(WORK ORDER) Pictures must not appear in the copy. Reproduce exactly, and only, the lines from the one with "Task: Switch to mini player view" through the end of the data below.

Dataset records
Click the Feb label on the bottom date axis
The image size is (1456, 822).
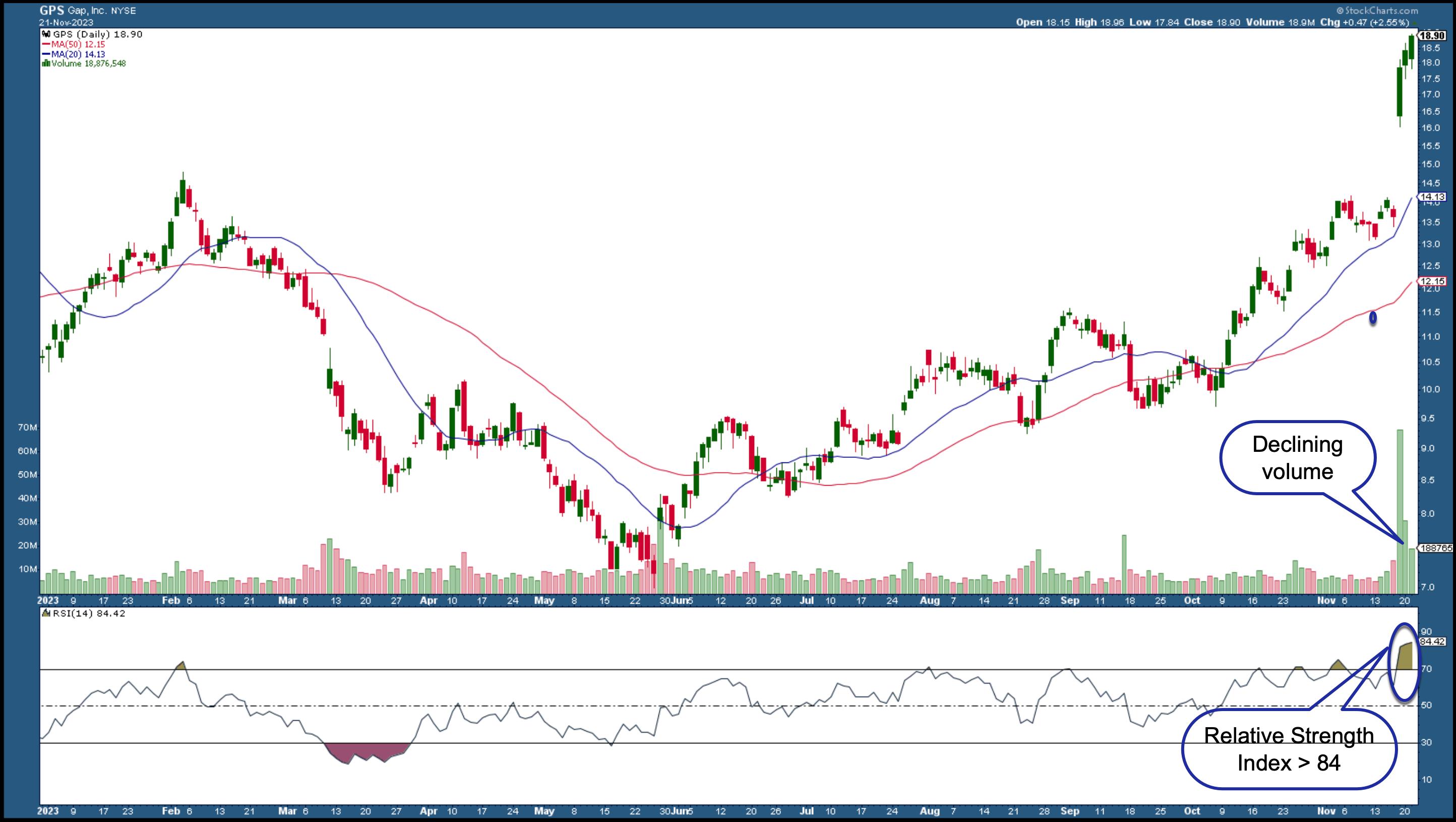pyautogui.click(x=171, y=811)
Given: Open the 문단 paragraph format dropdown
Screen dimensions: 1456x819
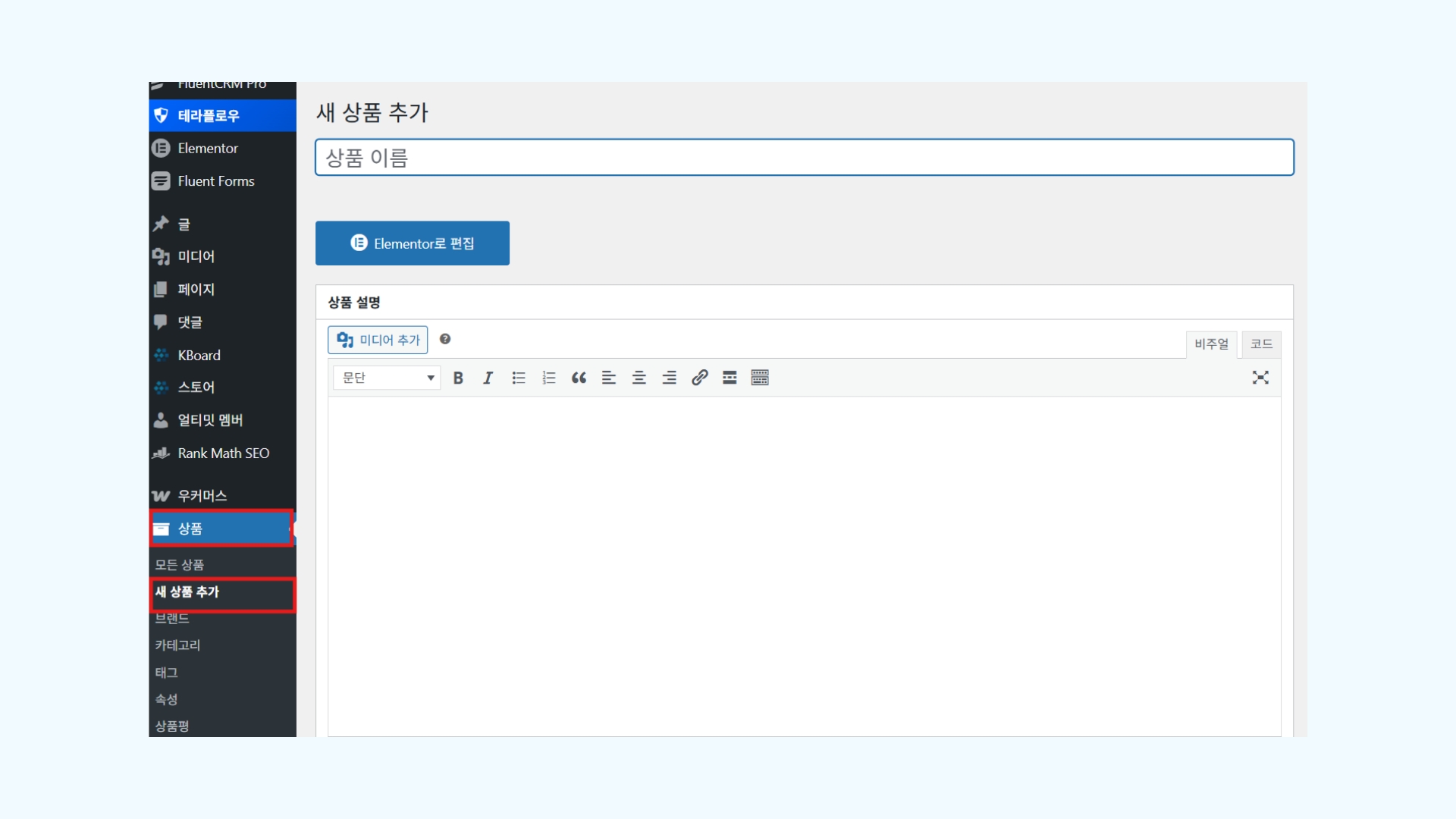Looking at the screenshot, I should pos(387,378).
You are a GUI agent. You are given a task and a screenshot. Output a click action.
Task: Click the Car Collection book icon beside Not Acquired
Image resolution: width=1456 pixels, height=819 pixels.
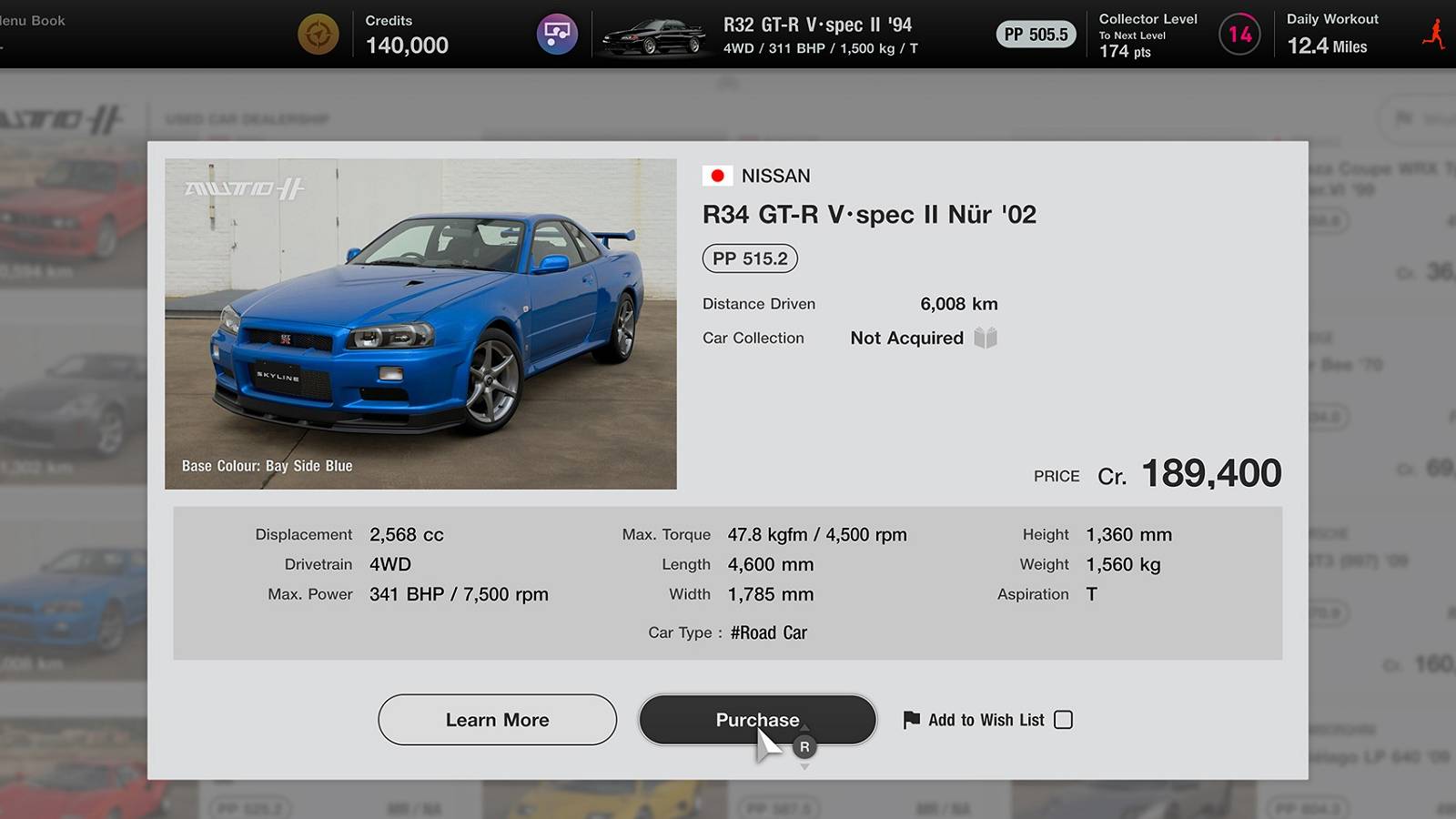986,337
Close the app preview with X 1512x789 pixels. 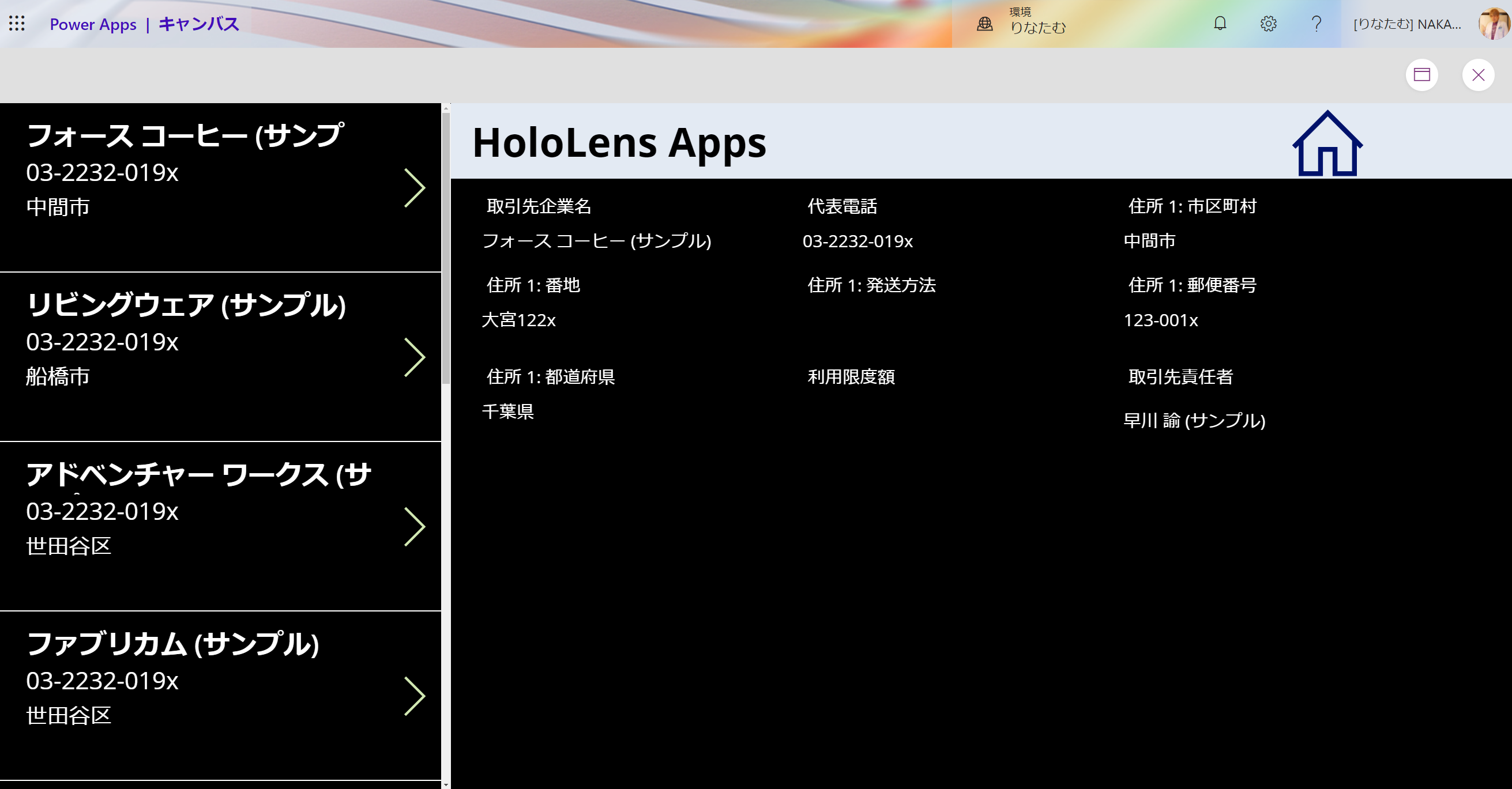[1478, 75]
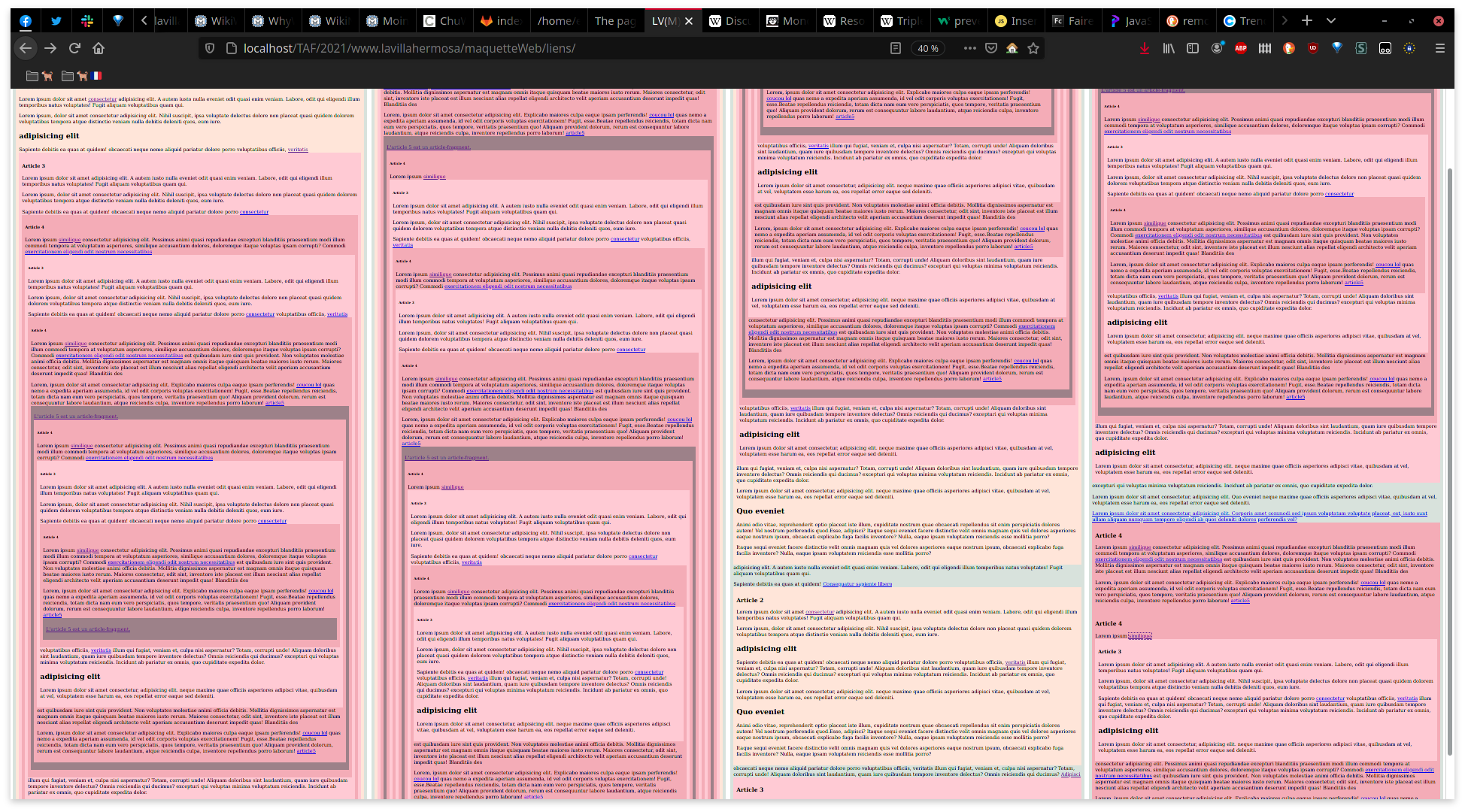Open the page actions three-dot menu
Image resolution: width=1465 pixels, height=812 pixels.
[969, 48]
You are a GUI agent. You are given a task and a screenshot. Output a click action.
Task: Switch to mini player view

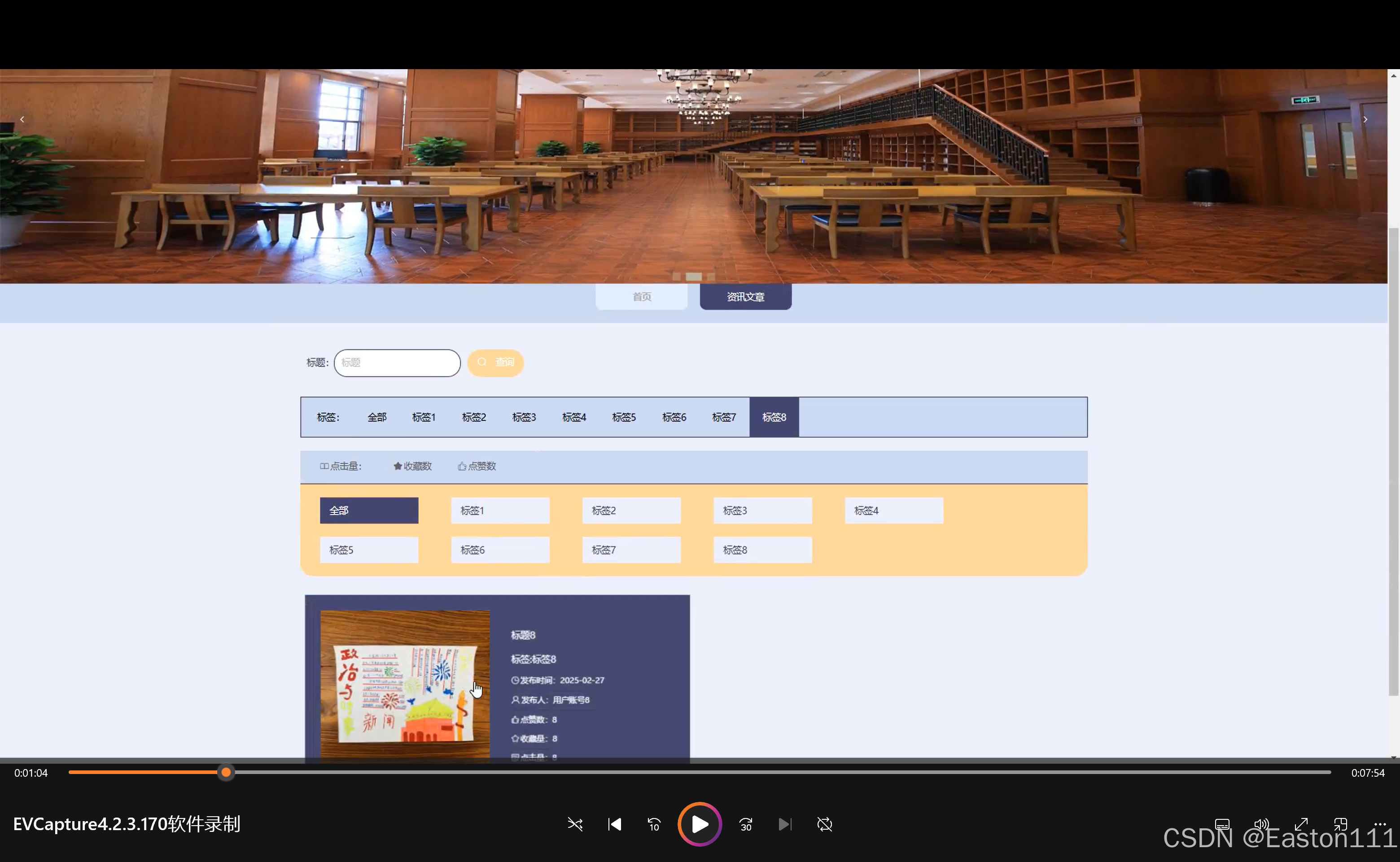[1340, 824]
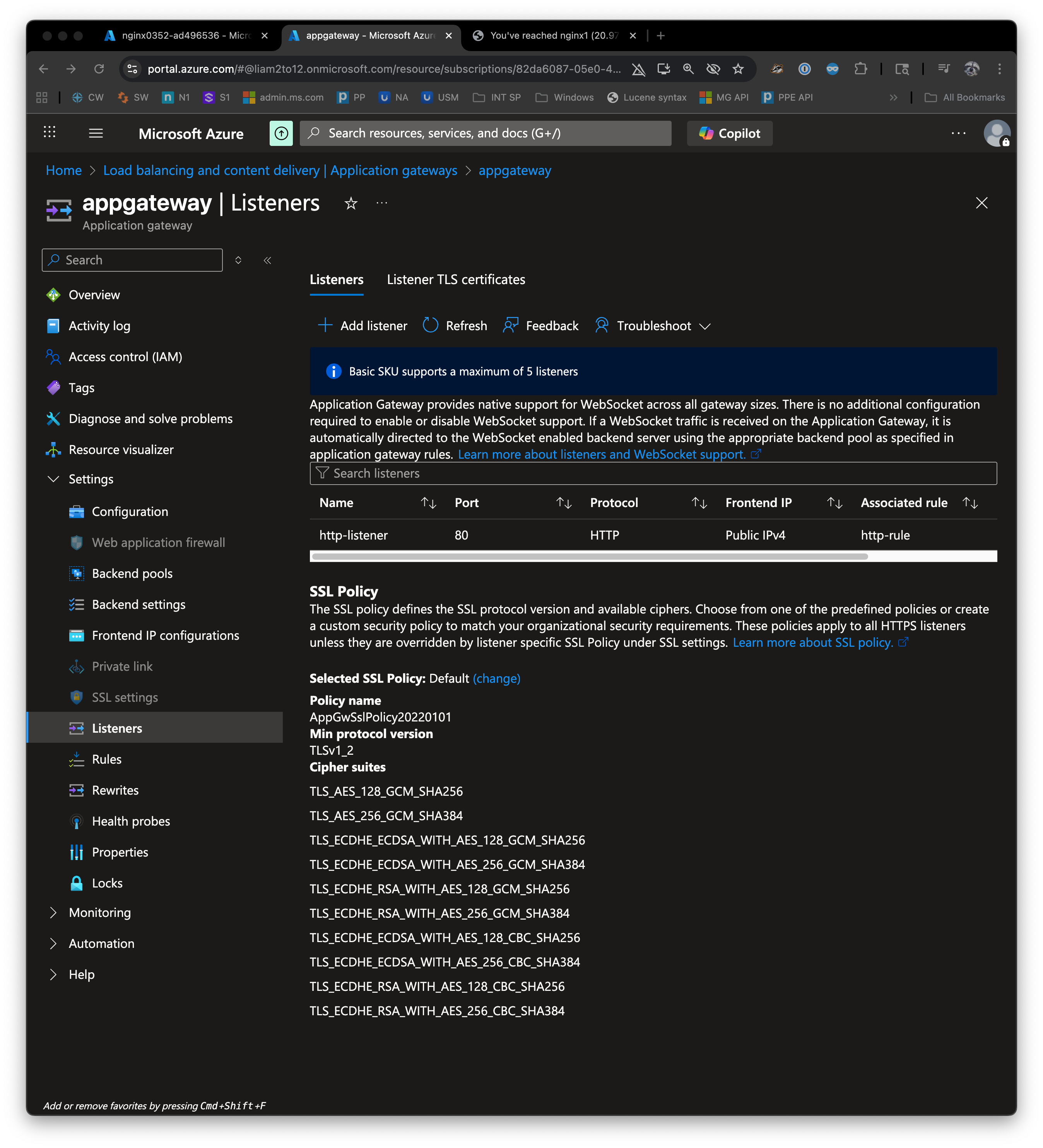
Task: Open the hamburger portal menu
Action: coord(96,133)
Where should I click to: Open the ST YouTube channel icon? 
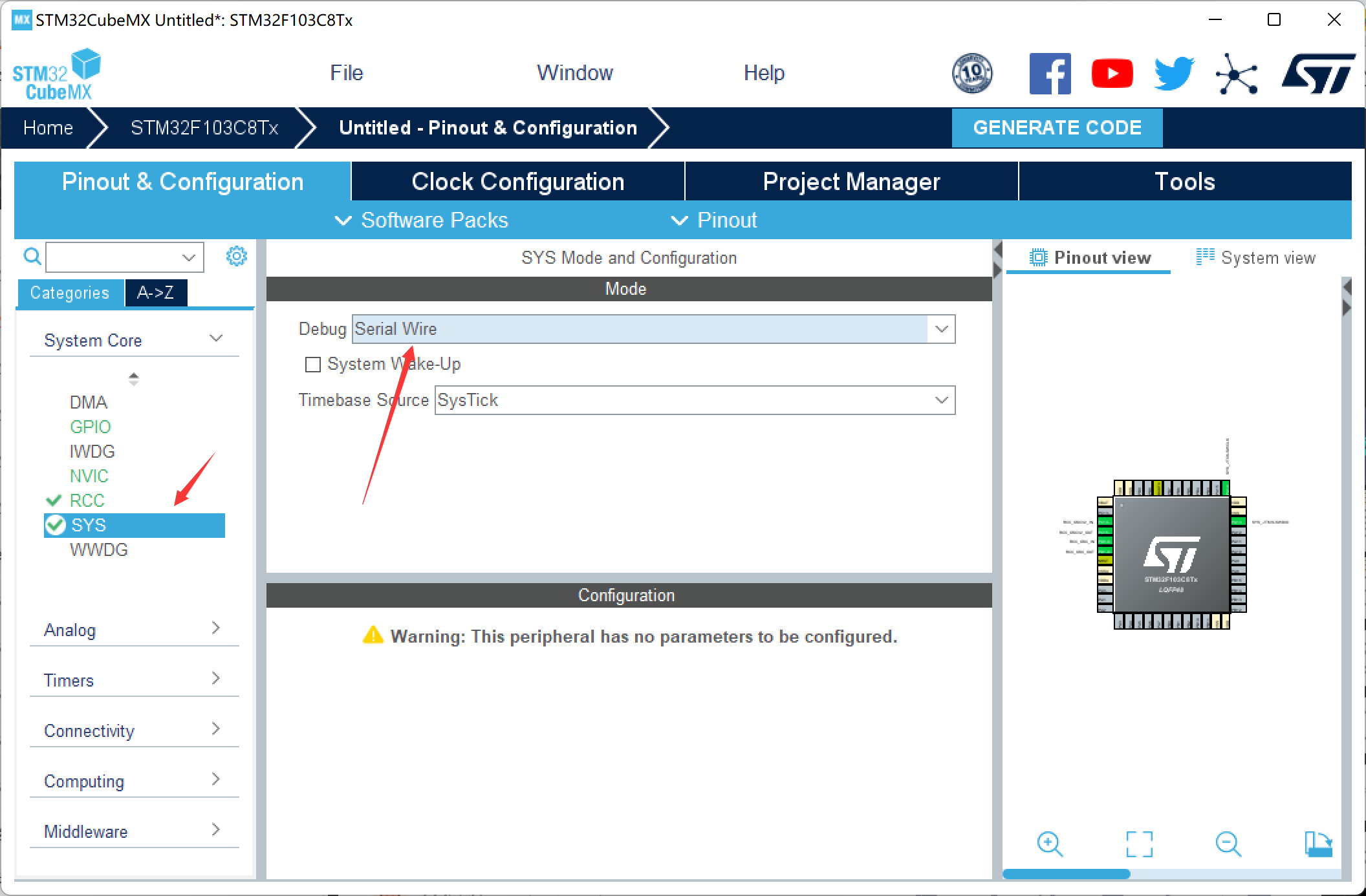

(RESPONSE TO THIS TASK)
Task: Switch to mini player view

[1340, 824]
Task: Open the hamburger portal menu
Action: coord(96,133)
Where should I click to: Open the ST YouTube channel icon? 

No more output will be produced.